(Stored records)
▶

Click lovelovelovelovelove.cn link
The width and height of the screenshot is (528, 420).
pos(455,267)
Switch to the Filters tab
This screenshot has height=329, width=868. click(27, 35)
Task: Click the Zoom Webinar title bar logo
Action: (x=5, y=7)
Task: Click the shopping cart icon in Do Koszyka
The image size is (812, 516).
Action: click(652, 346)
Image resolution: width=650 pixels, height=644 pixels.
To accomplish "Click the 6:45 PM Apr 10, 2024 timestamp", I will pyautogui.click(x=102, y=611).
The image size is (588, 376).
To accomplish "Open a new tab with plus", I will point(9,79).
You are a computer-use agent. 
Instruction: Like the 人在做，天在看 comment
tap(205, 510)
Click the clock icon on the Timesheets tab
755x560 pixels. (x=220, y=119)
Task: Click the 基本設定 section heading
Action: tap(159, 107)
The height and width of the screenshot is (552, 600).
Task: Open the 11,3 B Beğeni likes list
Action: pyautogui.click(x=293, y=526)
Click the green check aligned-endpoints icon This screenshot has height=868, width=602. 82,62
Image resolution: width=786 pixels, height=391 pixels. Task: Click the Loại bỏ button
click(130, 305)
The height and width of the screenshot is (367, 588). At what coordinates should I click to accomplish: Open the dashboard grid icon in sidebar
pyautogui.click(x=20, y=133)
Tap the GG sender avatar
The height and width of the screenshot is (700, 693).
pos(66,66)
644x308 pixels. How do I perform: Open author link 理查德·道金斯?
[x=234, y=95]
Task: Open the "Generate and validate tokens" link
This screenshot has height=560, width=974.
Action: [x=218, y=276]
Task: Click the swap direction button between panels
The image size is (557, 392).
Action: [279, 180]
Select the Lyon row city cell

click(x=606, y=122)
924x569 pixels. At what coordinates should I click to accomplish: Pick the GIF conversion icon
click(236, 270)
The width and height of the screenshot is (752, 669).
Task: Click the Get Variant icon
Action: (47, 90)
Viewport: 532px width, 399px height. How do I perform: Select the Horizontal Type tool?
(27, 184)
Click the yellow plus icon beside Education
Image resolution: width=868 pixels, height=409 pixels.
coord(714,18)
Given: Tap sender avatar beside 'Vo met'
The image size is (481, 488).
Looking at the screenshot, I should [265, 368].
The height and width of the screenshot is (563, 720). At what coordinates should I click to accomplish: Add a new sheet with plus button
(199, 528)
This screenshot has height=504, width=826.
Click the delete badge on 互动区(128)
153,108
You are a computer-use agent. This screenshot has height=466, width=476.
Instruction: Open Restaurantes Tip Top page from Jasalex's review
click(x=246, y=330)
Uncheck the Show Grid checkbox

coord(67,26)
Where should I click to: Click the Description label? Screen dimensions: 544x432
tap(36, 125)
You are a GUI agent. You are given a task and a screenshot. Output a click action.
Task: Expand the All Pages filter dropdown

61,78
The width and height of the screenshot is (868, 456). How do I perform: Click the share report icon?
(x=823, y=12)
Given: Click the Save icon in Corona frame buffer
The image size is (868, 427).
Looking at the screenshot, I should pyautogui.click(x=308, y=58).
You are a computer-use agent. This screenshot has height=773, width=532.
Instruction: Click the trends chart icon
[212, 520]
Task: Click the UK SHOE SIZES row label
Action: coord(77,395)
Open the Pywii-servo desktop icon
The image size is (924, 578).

◀

--- EXERCISE DESCRIPTION ---
Exactly the lines from the one containing "Where should I" to the final line of the data, both included, should be printed, and nothing more.

--- SOLUTION TO THE EXERCISE ---
Where should I click to: Click the Description label? Screen dimensions: 544x432
tap(36, 125)
You are a GUI agent. You are given a task and a screenshot. Output a click action.
Task: Expand the All Pages filter dropdown

61,78
The width and height of the screenshot is (868, 456). How do I perform: Click the share report icon?
(x=823, y=12)
Given: Click the Save icon in Corona frame buffer
The image size is (868, 427).
Looking at the screenshot, I should pyautogui.click(x=308, y=58).
You are a computer-use agent. This screenshot has height=773, width=532.
Instruction: Click the trends chart icon
[212, 520]
Task: Click the UK SHOE SIZES row label
Action: coord(77,395)
Open the Pywii-servo desktop icon
The image size is (924, 578).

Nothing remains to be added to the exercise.